Big Apple would assign one tech to 112 patients, almost tripling HHC's current patient load. And because they get to pick and choose who gets treatment, DC 37's Barbara Edmonds said, "We're concerned whether the for-profit entity would treat homeless or uninsured patients."

Wall Street investors since the mid- 1990s have targeted lucrative chronic dialysis businesses and many have gotten rich off the backs of the sick and ailing

A 2010 ProPublica investigation revealed that Medicare covers dialysis and the costs of anemia and other related medications. Taxpayers are on the hook for $20 billion a year to treat 400,000 patients, or roughly $77,000 for every dialysis patient. Each year, 100,000 more people begin dialysis.

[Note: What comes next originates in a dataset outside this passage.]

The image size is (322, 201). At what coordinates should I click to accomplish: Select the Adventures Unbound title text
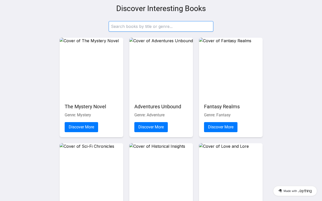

Publicly-traded dialysis companies Da- Vita and Fresenius, a German maker of dialysis machines, earned a combined $26 billion in recession-proof revenue in 2014. Through mergers, the dialysis duopoly acquires smaller for-profit companies in deals that make owners on both rich.

Dialysis can also be dangerous. Each year hundreds of dialysis clinics are cited for jeopardizing patients' health with breaches that expose them to deadly infectious diseases like Hepatitis B and C, staph, tuberculosis and HIV, a 2010 report in The Atlantic magazine revealed. Worse yet, too often patients at forprofit clinics hemorrhage, are hospitalized or die when dialysis needles and tubing dislodge or staff fails to follow safety guidelines.

HHC-run clinics have far better patient outcomes than Big Apple, where one in four patients dies.

"We are asking the state to reject HHC's misguided plan to use Big Apple Dialysis, whose high mortality rate is a red flag," Garrido said. "This plan is wrong for patients."

DC 37 and NYSNA are pushing Mayor Bill de Blasio, Public Advocate Letitia James and the City Council to put patients' health first and reject this contract.

Garrido added, "We are morally obligated to speak out and push for real solutions that use qualified, dedicated public servants to improve patient outcomes."